··· Document section ···
Policies¶

Base Classes¶

All agents have a Policy, which nominally converts an observation to an action. Agents whose decision-making is completely internal to the environment have an InternalPolicy; those whose decision-making occurs at least partially externally have an ExternalPolicy.

class gym_collision_avoidance.envs.policies.Policy.Policy(str='NoPolicy')¶

Each Agent has one of these, which nominally converts an observation to an action

Parameters:	is_still_learning – (bool) whether this policy is still being learned (i.e., weights are changing during execution) is_external – (bool) whether the Policy computes its own actions or relies on an external process to provide an action.

near_goal_smoother(dist_to_goal, pref_speed, heading, raw_action)¶

Linearly ramp down speed/turning if agent is near goal, stop if close enough.

I think this is just here for convenience, but nobody uses it? We used it on the jackal for sure.

class gym_collision_avoidance.envs.policies.InternalPolicy.InternalPolicy(str='Internal')¶

Convert an observation to an action completely within the environment (for model-based/pre-trained, simulated agents).

Please see the possible subclasses at Internal Policies.

find_next_action(obs, agents, i)¶

Use the provided inputs to select a commanded action [heading delta, speed]

Parameters:	obs (dict) – this `Agent` ‘s observation vector agents (list) – of `Agent` objects i (int) – index of agents list corresponding to this agent
Returns:	To be implemented by children.

class gym_collision_avoidance.envs.policies.ExternalPolicy.ExternalPolicy(str='External')¶

Please see the possible subclasses at External Policies.

external_action_to_action(agent, external_action)¶: Dummy method to be re-implemented by subclasses

find_next_action(obs, agents, i)¶

External policies don’t compute a commanded action [heading delta, speed]

Returns:	None

Internal Policies¶

Simple Policies¶

StaticPolicy¶

class gym_collision_avoidance.envs.policies.StaticPolicy.StaticPolicy¶

For an agent who never moves, useful for confirming algorithms can avoid static objects too

find_next_action(obs, agents, i)¶

Static Agents do not move, so just set goal to current pos and action to zero.

Parameters:	obs (dict) – ignored agents (list) – of Agent objects i (int) – this agent’s index in that list
Returns:	np array of shape (2,)… [spd, delta_heading] both are zero.

NonCooperativePolicy¶

class gym_collision_avoidance.envs.policies.NonCooperativePolicy.NonCooperativePolicy¶

Non Cooperative Agents simply drive at pref speed toward the goal, ignoring other agents.

find_next_action(obs, agents, i)¶

Go at pref_speed, apply a change in heading equal to zero out current ego heading (heading to goal)

Parameters:	obs (dict) – ignored agents (list) – of Agent objects i (int) – this agent’s index in that list
Returns:	np array of shape (2,)… [spd, delta_heading]

Model-Based Policies¶

RVOPolicy¶

class gym_collision_avoidance.envs.policies.RVOPolicy.RVOPolicy¶

find_next_action(obs, agents, agent_index)¶

Use the provided inputs to select a commanded action [heading delta, speed]

Parameters:	obs (dict) – this `Agent` ‘s observation vector agents (list) – of `Agent` objects i (int) – index of agents list corresponding to this agent
Returns:	To be implemented by children.
···
**Short task 1:** According to the policies documentation, what kind of policy do agents have if their decision-making happens at least partially outside the environment?
**Short task 2:** Continue the policies documentation from its last line.
··· Given entries ···
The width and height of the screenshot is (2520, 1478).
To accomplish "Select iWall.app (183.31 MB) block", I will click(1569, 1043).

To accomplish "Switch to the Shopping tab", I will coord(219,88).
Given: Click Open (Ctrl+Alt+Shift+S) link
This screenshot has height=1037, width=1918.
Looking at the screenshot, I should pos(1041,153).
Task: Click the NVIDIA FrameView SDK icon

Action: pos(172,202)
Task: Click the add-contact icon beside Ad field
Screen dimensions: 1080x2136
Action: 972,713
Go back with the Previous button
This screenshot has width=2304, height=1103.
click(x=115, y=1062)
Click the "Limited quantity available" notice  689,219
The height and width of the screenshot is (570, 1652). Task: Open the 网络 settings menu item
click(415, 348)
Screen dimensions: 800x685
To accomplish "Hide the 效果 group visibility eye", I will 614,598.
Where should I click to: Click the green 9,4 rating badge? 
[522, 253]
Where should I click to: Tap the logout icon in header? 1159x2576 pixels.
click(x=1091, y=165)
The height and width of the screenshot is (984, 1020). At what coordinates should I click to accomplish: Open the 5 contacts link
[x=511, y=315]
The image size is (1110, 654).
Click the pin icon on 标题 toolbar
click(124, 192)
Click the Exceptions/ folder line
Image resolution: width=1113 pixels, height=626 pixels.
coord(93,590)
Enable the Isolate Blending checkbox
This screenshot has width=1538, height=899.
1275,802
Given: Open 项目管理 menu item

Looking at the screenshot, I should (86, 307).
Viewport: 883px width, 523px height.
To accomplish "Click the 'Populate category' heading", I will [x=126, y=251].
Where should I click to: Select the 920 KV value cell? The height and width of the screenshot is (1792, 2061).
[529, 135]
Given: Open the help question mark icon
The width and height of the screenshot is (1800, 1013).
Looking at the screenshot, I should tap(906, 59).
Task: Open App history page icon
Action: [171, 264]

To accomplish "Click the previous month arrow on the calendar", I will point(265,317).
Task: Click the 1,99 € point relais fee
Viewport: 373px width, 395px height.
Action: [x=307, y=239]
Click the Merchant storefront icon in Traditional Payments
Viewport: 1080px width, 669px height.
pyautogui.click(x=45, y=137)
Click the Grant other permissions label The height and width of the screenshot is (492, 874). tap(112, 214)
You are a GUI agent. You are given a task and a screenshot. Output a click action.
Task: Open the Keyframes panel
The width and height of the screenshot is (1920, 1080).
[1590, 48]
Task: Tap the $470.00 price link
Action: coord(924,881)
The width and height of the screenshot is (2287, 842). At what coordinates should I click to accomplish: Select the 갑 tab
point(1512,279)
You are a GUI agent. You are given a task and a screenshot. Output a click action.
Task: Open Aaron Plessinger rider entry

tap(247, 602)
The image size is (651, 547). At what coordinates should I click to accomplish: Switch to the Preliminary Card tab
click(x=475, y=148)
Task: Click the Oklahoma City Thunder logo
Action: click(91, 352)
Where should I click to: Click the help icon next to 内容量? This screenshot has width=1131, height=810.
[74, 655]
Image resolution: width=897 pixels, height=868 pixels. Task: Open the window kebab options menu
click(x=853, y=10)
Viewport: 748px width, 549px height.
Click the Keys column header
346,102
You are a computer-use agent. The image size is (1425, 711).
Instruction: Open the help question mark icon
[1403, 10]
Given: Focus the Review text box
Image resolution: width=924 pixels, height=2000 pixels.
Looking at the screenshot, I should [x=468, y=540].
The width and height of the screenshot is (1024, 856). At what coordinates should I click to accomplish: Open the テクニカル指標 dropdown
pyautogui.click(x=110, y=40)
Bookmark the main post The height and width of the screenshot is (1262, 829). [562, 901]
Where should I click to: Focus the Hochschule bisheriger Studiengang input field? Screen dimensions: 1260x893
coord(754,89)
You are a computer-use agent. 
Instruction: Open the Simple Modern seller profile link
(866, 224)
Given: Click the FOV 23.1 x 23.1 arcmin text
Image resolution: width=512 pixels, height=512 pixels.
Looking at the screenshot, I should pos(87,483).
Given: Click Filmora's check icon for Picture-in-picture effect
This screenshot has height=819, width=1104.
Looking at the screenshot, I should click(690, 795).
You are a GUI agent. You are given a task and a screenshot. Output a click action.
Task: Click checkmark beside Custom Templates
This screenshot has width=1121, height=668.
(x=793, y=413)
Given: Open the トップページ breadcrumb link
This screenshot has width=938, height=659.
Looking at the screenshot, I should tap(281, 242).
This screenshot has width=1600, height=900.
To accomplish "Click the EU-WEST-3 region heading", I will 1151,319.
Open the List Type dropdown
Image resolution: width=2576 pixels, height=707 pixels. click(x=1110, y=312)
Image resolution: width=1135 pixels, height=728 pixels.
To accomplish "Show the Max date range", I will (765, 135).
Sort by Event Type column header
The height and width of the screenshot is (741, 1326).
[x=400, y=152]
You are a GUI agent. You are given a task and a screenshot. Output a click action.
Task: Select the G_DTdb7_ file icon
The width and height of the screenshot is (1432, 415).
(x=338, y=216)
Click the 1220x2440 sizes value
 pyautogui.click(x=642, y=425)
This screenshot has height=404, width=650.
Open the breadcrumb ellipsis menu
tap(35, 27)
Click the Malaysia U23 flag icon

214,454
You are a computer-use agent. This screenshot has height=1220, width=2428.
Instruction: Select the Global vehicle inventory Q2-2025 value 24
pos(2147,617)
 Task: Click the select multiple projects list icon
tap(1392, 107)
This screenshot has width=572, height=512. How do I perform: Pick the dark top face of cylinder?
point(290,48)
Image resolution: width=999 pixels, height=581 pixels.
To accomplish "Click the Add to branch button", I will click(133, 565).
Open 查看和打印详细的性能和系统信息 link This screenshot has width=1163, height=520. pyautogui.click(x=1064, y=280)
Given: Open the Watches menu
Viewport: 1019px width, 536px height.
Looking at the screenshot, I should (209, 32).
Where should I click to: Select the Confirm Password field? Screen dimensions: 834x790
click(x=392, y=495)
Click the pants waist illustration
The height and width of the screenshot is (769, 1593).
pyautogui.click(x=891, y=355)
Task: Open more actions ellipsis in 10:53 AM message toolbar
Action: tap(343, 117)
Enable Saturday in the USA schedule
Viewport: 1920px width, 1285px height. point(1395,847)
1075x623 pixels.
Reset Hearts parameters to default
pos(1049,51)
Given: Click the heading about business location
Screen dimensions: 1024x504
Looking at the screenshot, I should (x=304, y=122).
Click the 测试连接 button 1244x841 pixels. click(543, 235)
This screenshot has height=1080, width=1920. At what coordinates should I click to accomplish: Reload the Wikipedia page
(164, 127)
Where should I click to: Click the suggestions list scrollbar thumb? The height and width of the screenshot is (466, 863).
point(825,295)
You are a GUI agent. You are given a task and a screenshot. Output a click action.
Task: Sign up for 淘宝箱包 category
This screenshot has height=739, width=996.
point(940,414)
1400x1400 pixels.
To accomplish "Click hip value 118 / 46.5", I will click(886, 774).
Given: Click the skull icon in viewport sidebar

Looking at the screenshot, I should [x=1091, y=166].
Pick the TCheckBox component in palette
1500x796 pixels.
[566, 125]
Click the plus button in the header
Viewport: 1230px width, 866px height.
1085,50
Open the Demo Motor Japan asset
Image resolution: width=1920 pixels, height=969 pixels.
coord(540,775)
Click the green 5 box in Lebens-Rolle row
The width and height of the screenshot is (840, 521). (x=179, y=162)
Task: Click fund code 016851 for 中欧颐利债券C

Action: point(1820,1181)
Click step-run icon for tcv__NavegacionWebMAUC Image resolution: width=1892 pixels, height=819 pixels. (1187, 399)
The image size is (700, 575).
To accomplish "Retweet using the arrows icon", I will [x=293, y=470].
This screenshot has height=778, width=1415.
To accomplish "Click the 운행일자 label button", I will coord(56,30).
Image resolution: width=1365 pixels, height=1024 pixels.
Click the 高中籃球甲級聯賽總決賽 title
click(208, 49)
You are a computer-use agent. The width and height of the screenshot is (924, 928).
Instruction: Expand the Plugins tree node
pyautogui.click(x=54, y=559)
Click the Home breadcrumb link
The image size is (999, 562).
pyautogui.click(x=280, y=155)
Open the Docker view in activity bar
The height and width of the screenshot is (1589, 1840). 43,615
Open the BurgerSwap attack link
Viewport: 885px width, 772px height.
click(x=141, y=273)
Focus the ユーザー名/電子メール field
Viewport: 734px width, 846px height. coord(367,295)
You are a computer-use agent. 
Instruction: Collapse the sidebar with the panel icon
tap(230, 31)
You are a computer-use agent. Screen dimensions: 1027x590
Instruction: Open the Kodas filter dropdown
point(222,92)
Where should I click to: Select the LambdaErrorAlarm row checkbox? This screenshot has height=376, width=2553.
···
**Written answer 1:** An ExternalPolicy.

**Written answer 2:**
Learned Policies¶

CADRLPolicy¶

class gym_collision_avoidance.envs.policies.CADRLPolicy.CADRLPolicy¶

Re-purposed from: Socially Aware Motion Planning with Deep Reinforcement Learning

Loads a pre-traned SA-CADRL 4-agent network (with no social norm preference LHS/RHS). Some methods to convert the gym agent representation to the numpy arrays used in the old code.

convert_host_agent_to_cadrl_state(agent)¶

Convert this repo’s state representation format into the legacy cadrl format for the host agent

Parameters:	agent (`Agent`) – this agent
Returns:	10-element (np array) describing current state

convert_other_agents_to_cadrl_state(host_agent, other_agents)¶

Convert this repo’s state representation format into the legacy cadrl format for the other agents in the environment.

Filtering other agents’ velocities was crucial to replicate SA-CADRL results

Parameters:

host_agent (Agent) – this agent
other_agents (list) – of all the other Agent objects

Returns:

(3 x 10) np array (this cadrl can handle 3 other agents), each has 10-element state vector
(3 x 2) np array of other agents’ filtered velocities

find_next_action(obs, agents, i)¶

Converts environment’s agents representation to CADRL format, then queries NN

Parameters:	obs (dict) – ignored agents (list) – of `Agent` objects i (int) – index of agents list corresponding to this agent
Returns:	commanded [heading delta, speed]

find_next_action_and_value(obs, agents, i)¶: Same as find_next_action but also queries value fn

parse_agents(agents, i)¶

Convert from gym env representation of agents to CADRL’s representation.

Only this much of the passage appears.